Edit in; I should add her parents were divorced when she was young though she gets along with all of them. And her step dad who raised her passed away within the last year. Not sure the first still effects her much but the latter is still a deep hurt in her especially as I believe he is the first close person she has lost.
mud
Hopalong:
This is probably tainted by my personal experience, but for some women, their job (at 75% pay) is massively important to their sense of safety and meaning in the world. I would have been utterly incapable of disregarding that for a new romance...would need to know someone MUCH MUCH better/longer before throttling back a driven devotion to work.
It's not unusual. Depending on how it was framed, she may have felt smothered by your pouting about the demands of her work. Since she is probably already stretched to her limit to manage that job, and anybody who is going to sulk about it is not the supportive partner she needs.
Another personal projection. Someone who wants that insistently to BE THE ONE to fix me, fix my life...is a hair's breadth from wanting to CONTROL me. What one interprets or intends as "love and support" another can experience as "hover and smother." Many women can't take it. And it's not just a sign of "damage" -- in some, it's a sign of health.
It's very hard to find the right chemistry and balance with this stuff. But I'm familiar with what the panic of a good man wanting to control, assuming he knows best for me, explaining me to myself, analysing me with presumptions, etc. -- feels like. Good men can trigger it.
mudpuppy:
She does not make 75% of anyone. She makes a lot of money and can retire in only 3 1/2 years.
As far as wanting to fix her life, she said she was looking for a "house husband" precisely because she doesn't have time to take care of herself.

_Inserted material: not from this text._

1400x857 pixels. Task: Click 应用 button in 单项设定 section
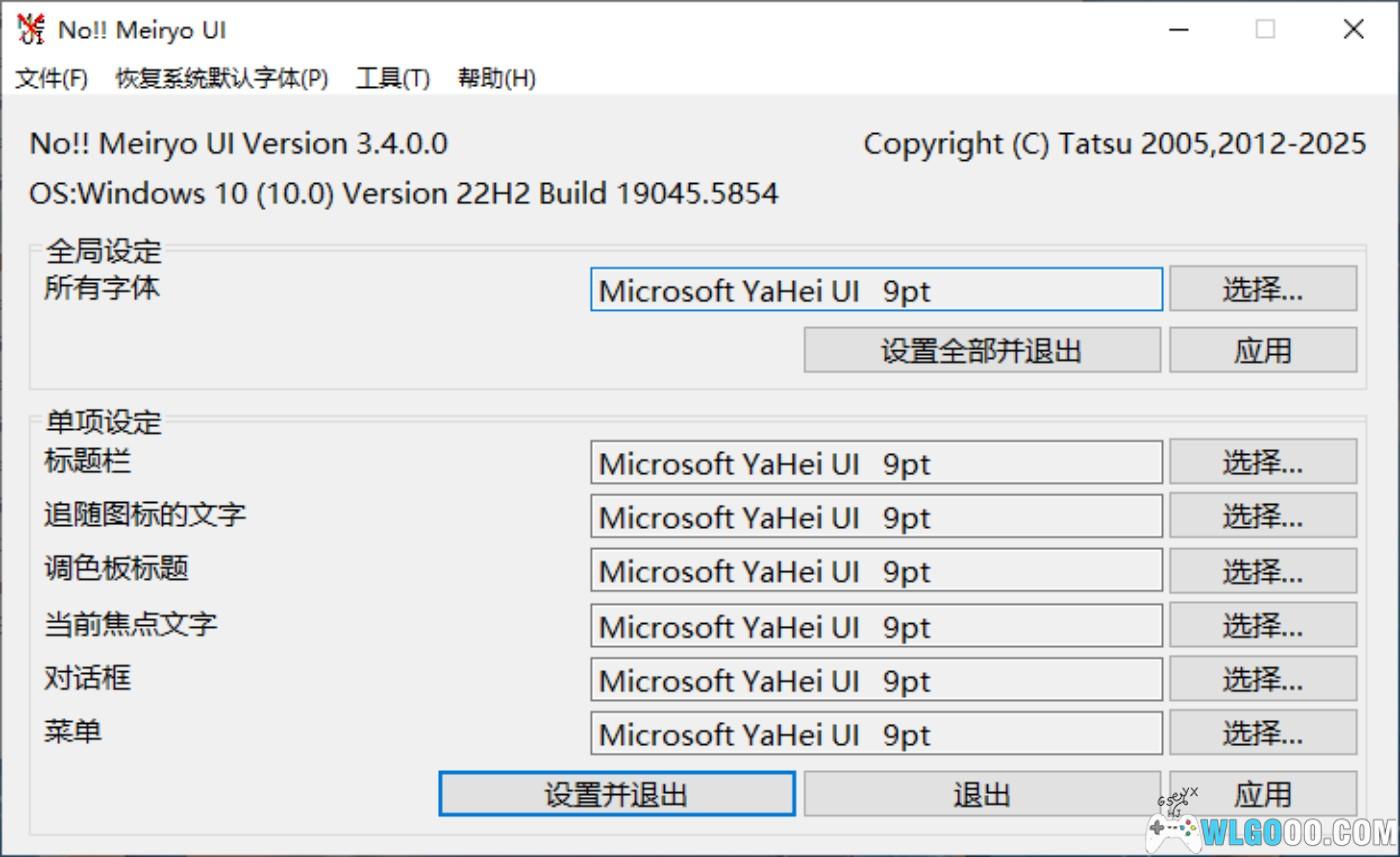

Since I could work out of the house and can do all the projects she wants to do we seemed a perfect fit to make her life less stressful and her more in control of it. We spent hours drawing up plans of additions and landscaping I could do to make her place just what she, and I, wanted it to be.
As far as me overwhelming her with solutions and fixes, after looking at our texts, I actually did give her her space. A week after she had asked me to give her space and a couple of days after the talk where it was obvious we were only going to be friends she thanked me for my "patience through this tough time" and that it showed my character and that she really appreciated me. The very next evening after I had done a few things around the house for her she thanked me profusely for that and then added a not too nice PS about some stuff about her dad's tools which was a very confusing mixed message
I really only got goofy with too many words the next week after she officially broke it off at which point it obviously didn't cause the breakup. That was pretty much baked in the cake when she said she needed her space almost two weeks before that, IMO. The pouting consisted literally of me saying I was a little down because I was disappointed she had to work part of the weekend. With that explanation was also that I already recognized it was me being a doofus not that she had done anything wrong or that I had a problem with her job, but the damage was done.
In any event she's gone and I'll get over it. If God intends it to be then we will have another chance to do it His way rather than our own.